Switanek et al. (2026) Leveraging normalized data to improve point-scale estimates of precipitation–temperature scaling rates
Identification
- Journal: Hydrology and earth system sciences
- Year: 2026
- Date: 2026-03-31
- Authors: Matthew B. Switanek, Jakob Abermann, Wolfgang Schöner, Michael L. Anderson
- DOI: 10.5194/hess-30-1719-2026
Research Groups
- Department of Geography and Regional Science, University of Graz, Graz, Austria
- California Department of Water Resources, Sacramento, California, United States
Short Summary
This study proposes and evaluates a methodology using normalized precipitation and dew point temperature data to improve point-scale estimates of precipitation-temperature scaling rates, demonstrating that normalization effectively accounts for spatio-temporal climatological variability and enhances prediction skill in the Upper Colorado River Basin.
Objective
- To develop and evaluate a methodology that more accurately estimates point-scale precipitation-temperature (P-T) scaling rates, particularly by addressing challenges related to pooling raw data and statistical independence, and to use these improved estimates for skillful predictions of extreme precipitation.
Study Configuration
- Spatial Scale: Point-scale station data from the Upper Colorado River Basin (UCRB).
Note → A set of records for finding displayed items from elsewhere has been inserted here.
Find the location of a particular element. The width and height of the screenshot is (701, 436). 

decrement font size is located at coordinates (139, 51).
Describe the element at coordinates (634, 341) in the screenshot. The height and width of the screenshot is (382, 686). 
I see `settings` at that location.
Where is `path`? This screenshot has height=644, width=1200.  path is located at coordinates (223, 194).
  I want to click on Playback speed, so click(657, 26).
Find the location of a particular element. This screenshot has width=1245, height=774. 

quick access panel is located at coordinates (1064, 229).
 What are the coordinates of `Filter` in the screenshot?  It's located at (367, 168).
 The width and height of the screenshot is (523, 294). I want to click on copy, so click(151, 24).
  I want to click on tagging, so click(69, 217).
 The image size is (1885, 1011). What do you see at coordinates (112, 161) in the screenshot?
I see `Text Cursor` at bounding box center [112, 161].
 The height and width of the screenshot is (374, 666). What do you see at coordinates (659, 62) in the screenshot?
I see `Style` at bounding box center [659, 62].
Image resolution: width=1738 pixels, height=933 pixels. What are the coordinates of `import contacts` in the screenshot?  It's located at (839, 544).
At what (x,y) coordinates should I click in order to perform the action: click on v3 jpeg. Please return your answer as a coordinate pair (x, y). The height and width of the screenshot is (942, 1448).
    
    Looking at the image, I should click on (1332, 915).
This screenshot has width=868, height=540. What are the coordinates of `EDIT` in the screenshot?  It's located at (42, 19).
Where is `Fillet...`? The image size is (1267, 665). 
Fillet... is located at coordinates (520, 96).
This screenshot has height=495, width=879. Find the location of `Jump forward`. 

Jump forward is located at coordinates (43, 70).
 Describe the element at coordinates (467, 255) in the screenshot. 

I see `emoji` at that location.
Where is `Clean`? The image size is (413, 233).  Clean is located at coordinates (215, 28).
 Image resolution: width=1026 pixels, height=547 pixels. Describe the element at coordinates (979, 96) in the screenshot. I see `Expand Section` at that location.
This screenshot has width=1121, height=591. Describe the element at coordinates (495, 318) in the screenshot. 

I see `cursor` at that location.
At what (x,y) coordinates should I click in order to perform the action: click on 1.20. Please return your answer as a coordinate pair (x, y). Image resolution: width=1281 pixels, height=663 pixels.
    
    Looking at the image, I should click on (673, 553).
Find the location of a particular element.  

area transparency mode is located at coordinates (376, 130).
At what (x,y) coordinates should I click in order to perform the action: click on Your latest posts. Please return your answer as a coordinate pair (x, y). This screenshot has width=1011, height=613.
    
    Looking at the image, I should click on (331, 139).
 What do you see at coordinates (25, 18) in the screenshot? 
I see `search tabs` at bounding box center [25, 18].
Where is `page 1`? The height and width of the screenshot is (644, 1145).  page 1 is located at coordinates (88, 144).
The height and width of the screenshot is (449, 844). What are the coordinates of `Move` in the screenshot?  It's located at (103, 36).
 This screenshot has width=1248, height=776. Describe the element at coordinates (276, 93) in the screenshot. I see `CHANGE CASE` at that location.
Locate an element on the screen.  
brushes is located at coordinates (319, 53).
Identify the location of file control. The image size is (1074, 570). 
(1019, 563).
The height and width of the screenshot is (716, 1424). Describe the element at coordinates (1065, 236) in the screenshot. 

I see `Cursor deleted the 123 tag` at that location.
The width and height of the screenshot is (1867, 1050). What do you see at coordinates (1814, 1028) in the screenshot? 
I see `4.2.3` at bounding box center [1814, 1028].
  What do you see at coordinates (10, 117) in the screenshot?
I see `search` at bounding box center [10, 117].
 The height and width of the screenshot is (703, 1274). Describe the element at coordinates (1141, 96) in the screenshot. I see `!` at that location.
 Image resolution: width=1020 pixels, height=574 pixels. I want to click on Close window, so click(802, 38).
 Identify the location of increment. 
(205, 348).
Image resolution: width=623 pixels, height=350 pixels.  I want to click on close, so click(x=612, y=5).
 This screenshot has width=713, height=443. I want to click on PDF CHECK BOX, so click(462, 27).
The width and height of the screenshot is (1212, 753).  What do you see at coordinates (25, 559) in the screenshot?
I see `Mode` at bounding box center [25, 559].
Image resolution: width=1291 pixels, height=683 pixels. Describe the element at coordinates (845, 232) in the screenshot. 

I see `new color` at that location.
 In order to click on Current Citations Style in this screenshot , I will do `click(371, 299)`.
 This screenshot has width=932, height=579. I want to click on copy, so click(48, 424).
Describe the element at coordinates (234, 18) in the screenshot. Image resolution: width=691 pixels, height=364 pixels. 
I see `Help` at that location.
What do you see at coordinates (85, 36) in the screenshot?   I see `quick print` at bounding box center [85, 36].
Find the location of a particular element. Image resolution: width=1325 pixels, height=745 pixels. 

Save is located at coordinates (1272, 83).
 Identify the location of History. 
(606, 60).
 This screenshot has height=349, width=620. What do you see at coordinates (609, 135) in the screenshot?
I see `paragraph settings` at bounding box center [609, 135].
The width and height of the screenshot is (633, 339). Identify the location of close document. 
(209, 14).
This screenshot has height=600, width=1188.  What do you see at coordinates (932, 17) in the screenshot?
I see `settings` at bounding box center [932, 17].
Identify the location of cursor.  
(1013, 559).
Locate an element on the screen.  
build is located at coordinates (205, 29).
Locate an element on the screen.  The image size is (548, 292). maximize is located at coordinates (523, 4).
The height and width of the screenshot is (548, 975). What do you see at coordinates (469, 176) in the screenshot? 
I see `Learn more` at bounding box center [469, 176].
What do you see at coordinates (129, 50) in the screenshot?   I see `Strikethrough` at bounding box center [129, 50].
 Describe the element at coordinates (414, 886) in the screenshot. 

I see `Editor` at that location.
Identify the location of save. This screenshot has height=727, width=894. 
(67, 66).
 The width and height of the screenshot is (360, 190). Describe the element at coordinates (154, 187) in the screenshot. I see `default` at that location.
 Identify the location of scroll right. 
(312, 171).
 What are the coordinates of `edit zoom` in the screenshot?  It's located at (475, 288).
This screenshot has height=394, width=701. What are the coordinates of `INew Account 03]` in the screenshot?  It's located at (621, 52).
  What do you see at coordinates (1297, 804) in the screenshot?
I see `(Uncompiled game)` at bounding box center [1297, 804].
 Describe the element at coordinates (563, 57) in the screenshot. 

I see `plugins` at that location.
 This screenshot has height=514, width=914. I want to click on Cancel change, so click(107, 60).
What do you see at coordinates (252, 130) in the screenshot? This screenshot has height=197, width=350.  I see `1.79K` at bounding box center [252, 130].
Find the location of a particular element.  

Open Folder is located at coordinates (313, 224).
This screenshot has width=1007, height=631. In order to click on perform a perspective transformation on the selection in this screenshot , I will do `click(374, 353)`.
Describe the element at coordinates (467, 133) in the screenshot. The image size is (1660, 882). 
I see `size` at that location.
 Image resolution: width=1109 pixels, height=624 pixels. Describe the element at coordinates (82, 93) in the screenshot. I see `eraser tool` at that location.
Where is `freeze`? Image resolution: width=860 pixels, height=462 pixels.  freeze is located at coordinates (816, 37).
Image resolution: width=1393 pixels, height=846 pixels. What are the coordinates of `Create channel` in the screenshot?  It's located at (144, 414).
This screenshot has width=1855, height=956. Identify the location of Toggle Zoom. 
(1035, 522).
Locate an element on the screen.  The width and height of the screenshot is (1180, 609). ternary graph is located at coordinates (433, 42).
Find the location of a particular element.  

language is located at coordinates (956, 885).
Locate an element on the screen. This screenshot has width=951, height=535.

Data pooling considered at: individual station, 50 km radius, 100 km radius, and the entire UCRB region.
- Temporal Scale: Hourly and daily extreme precipitation (Rx1hr, Rx1day) and dew point temperature data from 1 January 1951 to 31 December 2024. Temporal pooling windows considered: 1-month, 3-month, 5-month, and all 12 calendar months.
Methodology and Data
- Models used:
- Exponential regression model (
y = a * b^x) fitted to monthly average dew point temperature anomalies (x) and normalized/non-normalized precipitation anomalies (y). - Comparison models: Climatology (100% of normal), fixed Clausius-Clapeyron (C-C) scaling rate (7% °C⁻¹), non-normalized data model, and normalized data model.
- Cross-validation frameworks: Leave-one-year-out and two-fold cross-validation.
- Model performance evaluated using the Root Mean Squared Error Skill Score (SS_RMSE).
- Exponential regression model (
- Data sources:
- Global Historical Climatology Network – hourly (GHCN-hourly or GHCNH) dataset for hourly precipitation and concurrent dew point temperature.
- Global Historical Climatology Network – daily (GHCN-daily or GHCND) dataset for daily precipitation.
- ERA5 Reanalysis dataset for daily dew point temperatures (nearest grid cell to GHCND stations).
- Data quality controlled to remove spatial and temporal outliers.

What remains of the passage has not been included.